# Work order:
Count the lines in the entries below that contain the string "action", treating uppercase and lowercase as different. Reply with the number only.
Start of Block
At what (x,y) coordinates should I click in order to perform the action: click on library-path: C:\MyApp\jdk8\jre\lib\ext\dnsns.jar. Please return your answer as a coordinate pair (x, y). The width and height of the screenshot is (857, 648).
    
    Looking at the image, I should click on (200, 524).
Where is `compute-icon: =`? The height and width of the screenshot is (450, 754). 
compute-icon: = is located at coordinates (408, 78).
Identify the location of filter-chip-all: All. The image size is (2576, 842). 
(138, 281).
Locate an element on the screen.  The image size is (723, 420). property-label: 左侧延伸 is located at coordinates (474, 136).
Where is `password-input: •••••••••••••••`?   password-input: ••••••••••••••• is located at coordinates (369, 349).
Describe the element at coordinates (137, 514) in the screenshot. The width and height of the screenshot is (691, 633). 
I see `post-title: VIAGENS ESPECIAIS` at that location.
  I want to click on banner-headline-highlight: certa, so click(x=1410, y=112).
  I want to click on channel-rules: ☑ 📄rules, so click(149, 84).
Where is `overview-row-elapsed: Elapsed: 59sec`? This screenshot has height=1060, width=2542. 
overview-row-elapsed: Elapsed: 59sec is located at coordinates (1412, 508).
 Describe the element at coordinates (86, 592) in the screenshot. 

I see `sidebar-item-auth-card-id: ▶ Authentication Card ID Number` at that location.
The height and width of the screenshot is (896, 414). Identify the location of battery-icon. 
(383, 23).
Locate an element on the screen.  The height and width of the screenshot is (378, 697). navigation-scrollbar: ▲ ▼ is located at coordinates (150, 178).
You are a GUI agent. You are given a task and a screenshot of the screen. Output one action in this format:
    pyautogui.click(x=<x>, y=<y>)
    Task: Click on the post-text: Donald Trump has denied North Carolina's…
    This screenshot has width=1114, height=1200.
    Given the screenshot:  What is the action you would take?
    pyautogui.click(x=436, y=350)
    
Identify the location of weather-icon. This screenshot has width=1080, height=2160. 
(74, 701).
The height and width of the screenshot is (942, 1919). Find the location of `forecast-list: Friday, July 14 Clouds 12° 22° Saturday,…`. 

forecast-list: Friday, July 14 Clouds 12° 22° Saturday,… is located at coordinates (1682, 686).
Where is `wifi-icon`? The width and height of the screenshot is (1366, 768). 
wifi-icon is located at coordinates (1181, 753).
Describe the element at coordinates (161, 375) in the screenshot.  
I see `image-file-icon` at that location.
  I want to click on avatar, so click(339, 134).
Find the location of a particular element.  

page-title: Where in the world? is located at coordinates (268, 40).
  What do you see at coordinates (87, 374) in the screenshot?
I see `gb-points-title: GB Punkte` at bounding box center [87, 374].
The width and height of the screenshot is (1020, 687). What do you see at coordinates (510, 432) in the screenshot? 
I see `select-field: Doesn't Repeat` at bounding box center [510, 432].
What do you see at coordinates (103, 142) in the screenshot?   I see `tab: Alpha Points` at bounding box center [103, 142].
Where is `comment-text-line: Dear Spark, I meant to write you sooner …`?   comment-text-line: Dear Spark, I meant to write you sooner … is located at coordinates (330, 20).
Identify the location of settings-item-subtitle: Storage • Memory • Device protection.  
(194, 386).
End of Block
# Answer for this exercise:
3